Die Sucht ist eine diese Chancen, in die Welt des Unbekannten aufzubrechen und über sich hinauszuwachsen. Der Wunsch, sie zu überwinden, ist der Ruf des Abenteuers.
Der höhere Zweck, der Dienst an der Gemeinschaft, besteht zunächst einmal darin, Verantwortung für das eigene Leben zu übernehmen. Das ist die Voraussetzung für alles Weitere.
Wer sich gehen lässt, wird für andere zur Belastung, vielleicht sogar zur Gefahr.
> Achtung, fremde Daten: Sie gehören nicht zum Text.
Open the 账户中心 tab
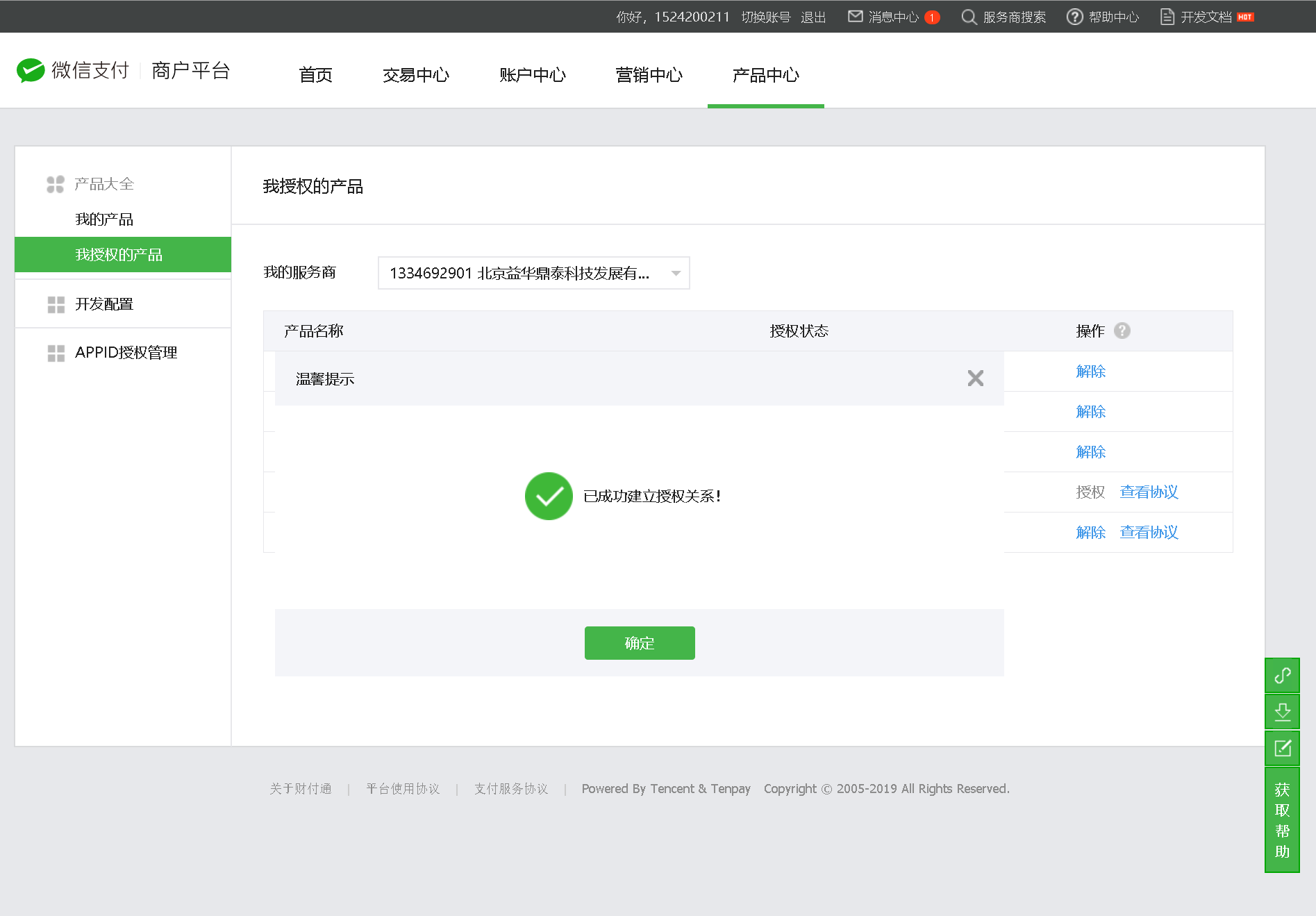 pos(533,74)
Wer dagegen gut für sich sorgt, erarbeitet sich dadurch Ressourcen aller Art, von denen er anderen schließlich etwas ab- und zurückgeben kann.
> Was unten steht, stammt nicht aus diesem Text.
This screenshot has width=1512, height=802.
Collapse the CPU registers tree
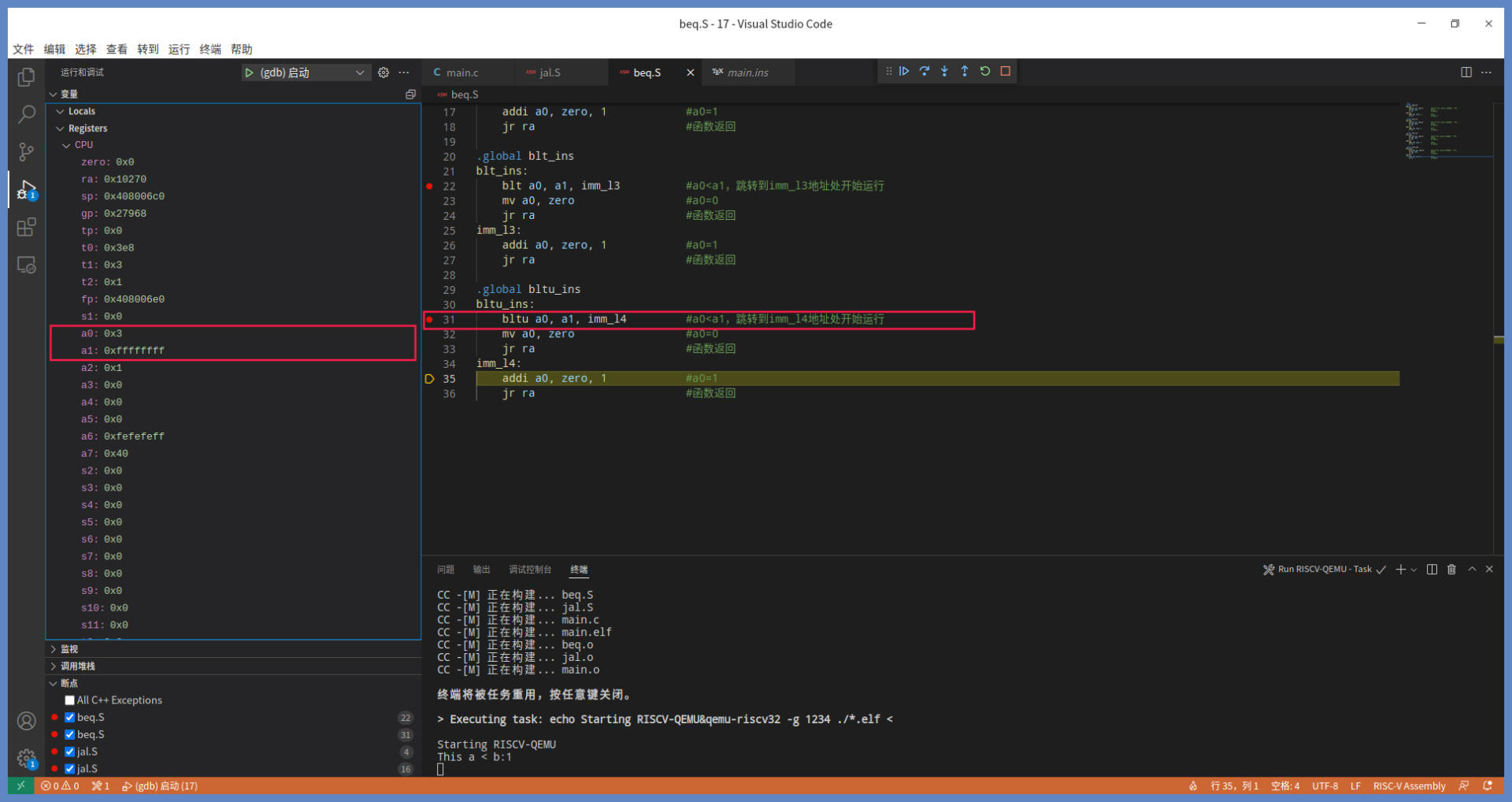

Daher ist es nicht selbstsüchtig, gut für sich zu sorgen, und steht nicht im Widerspruch zur Orientierung an höheren Zwecken – im Gegenteil.
Höhere Zwecke, die darüber hinausgehen, eröffnen sich dann auf der Reise – mythologisch gesprochen: sobald man sich als ihrer würdig erweist.
In der Sucht beziehungsweise ihrer Überwindung sind die ersten Schritte einer Heldenreise vorgezeichnet:
- Sich den eigenen Dämonen stellen: in die Vergangenheit und ins eigene Herz schauen und dem ins Auge sehen, was man dort findet
- Seine Berufung finden: ein klares Bild davon gewinnen, wie das Leben aussehen könnte, wenn man sein Bestes gäbe
- Aufbrechen: konkrete Pläne schmieden, um dieses Leben Wirklichkeit werden zu lassen, und jeden Tag einen Teil davon umsetzen
Wer damit anfängt, wird bald den ersten Ungeheuern und Kobolden, Räubern und Betrügern begegnen, die ihn angreifen, aufhalten und vom Kurs abbringen wollen – in Form von Ängsten, Schwächen und Versuchungen.

Das sind ernstzunehmende Hindernisse, aber dass sie da sind, ist ein gutes Zeichen. Sie zeigen, dass man an der Schwelle zu etwas Neuem steht. Sie sind eine Chance, zu wachsen.
Das ist keine bloße Übung in positivem Denken, sondern eine Grundtatsache des Lebens.
Wir wachsen mit unseren Herausforderungen. Ohne sie gibt es kein Abenteuer, kein Bezwingen des Drachen, keinen Schatz und keine Heimkehr als neuer Mensch.